* _WRITTEN TASK_
In the listing, substitute "Camera" for "Phone" in the lines from the line with "Task: Select the Phone element icon" to the line with "Action: point(287,339)", and write those lines out again with nothing else changed. Leave the pictures out.

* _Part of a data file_
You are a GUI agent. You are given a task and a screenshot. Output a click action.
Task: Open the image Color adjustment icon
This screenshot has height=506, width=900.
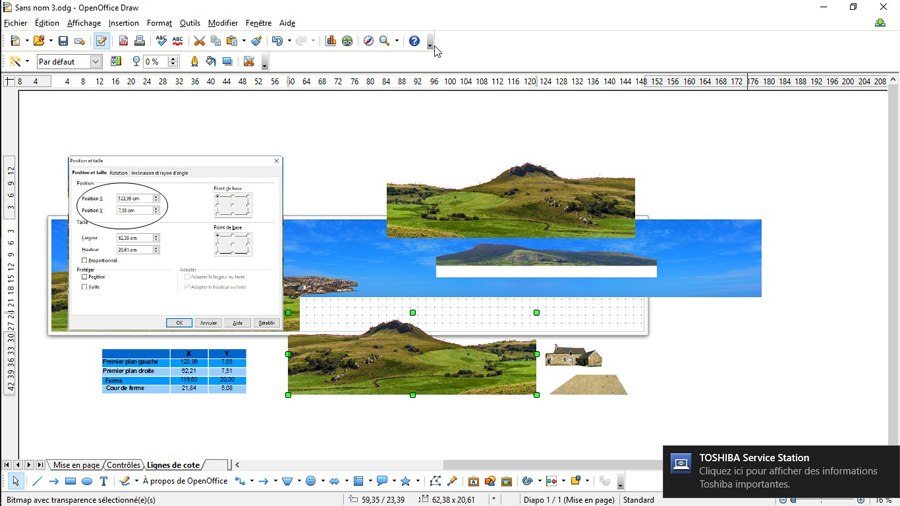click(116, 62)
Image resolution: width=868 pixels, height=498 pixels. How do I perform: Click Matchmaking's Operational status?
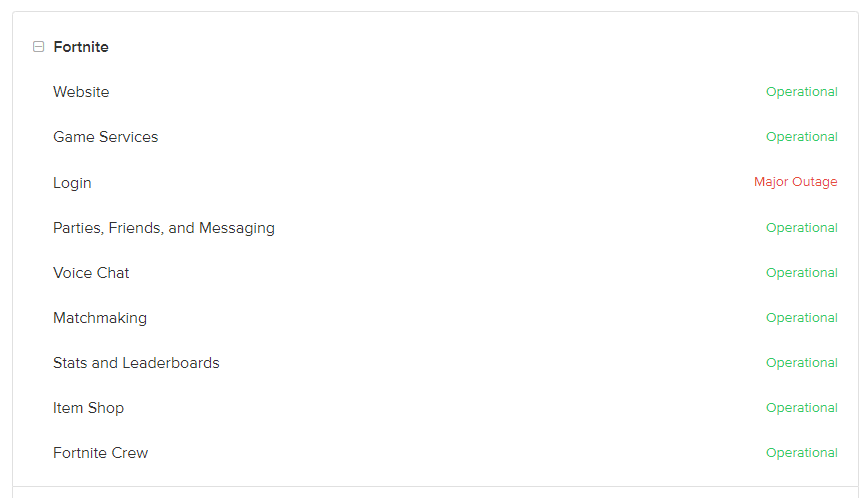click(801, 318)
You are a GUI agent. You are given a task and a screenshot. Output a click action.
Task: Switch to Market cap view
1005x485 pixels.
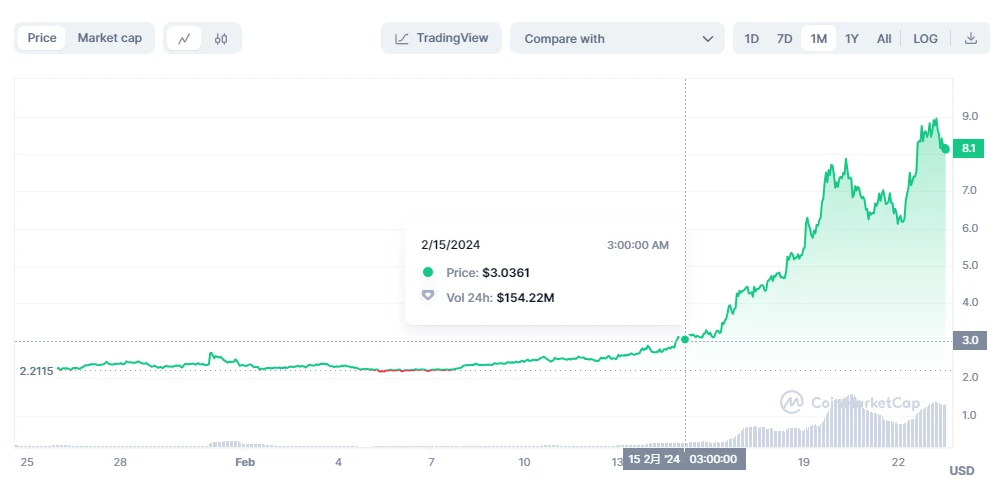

...

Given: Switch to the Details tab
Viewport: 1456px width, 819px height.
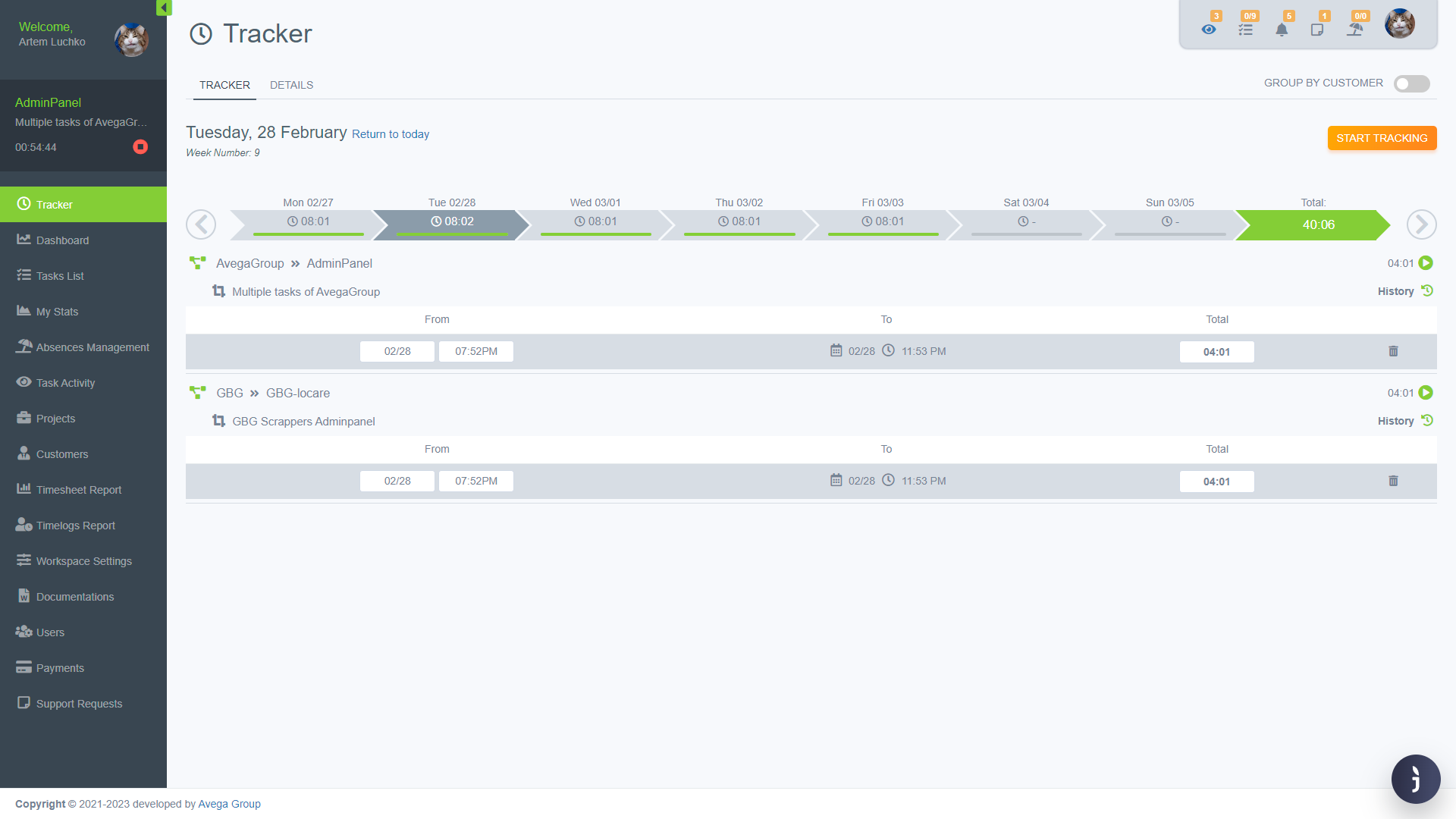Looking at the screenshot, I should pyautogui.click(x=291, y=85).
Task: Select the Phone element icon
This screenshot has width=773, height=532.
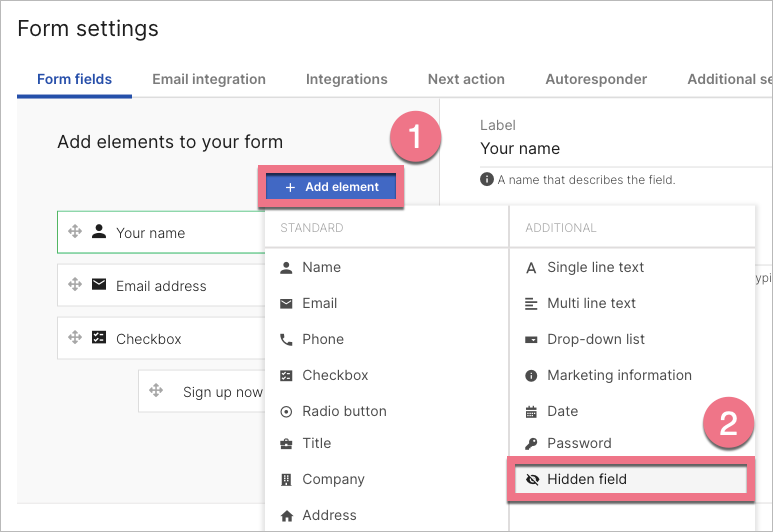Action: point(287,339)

* _WRITTEN RESPONSE_
Task: Select the Camera element icon
This screenshot has width=773, height=532.
Action: point(287,339)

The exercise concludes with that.